At least nine people were killed, including women and children, and 13 others injured when a passenger vehicle struck a roadside bomb in Pakistan’s northwest tribal region bordering Afghanistan on Tuesday, officials said.
The blast tore through the heavily-loaded pickup truck in the Godar area of Kurram tribal district early in the morning, according to Irfan Ali, a local administration official in the area. Hospital officials said that the dead included an infant.
“Among them is a baby and another nine-year-old child. Two women were also killed,” Doctor Mujahid Khan, a senior health official in the district told AFP.
No group immediately claimed responsibility for the bomb.
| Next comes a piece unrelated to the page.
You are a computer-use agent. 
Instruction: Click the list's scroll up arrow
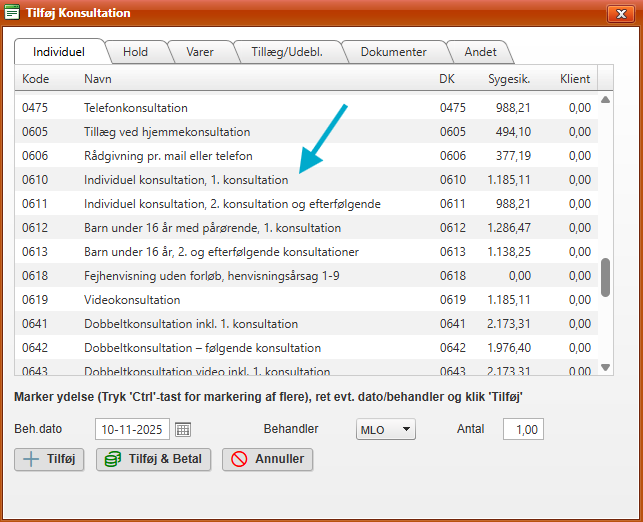click(x=605, y=101)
The Kurram tribal district is known for sectarian clashes between Sunnis and Shiites, who make up roughly 20 percent of Pakistan’s population of 200 million, and it has also been a stronghold for the Pakistani Taliban as well as its factions.
Parachinar, the district capital, was the location of the first major militant attack in Pakistan in 2017, a marketplace bomb which killed 24 people in January and was claimed by the Pakistani Taliban.
The same group claimed a car bomb attack in the district in March that killed at least 22 people. The area also continues to suffer from a high casualty rate linked to landmines placed by Soviet forces in Pakistani border towns during their war in Afghanistan that began in 1979 and ended ten years later.
The Soviets planted the bombs as a means of intimidating local populations to prevent them joining an anti-communist uprising across the border.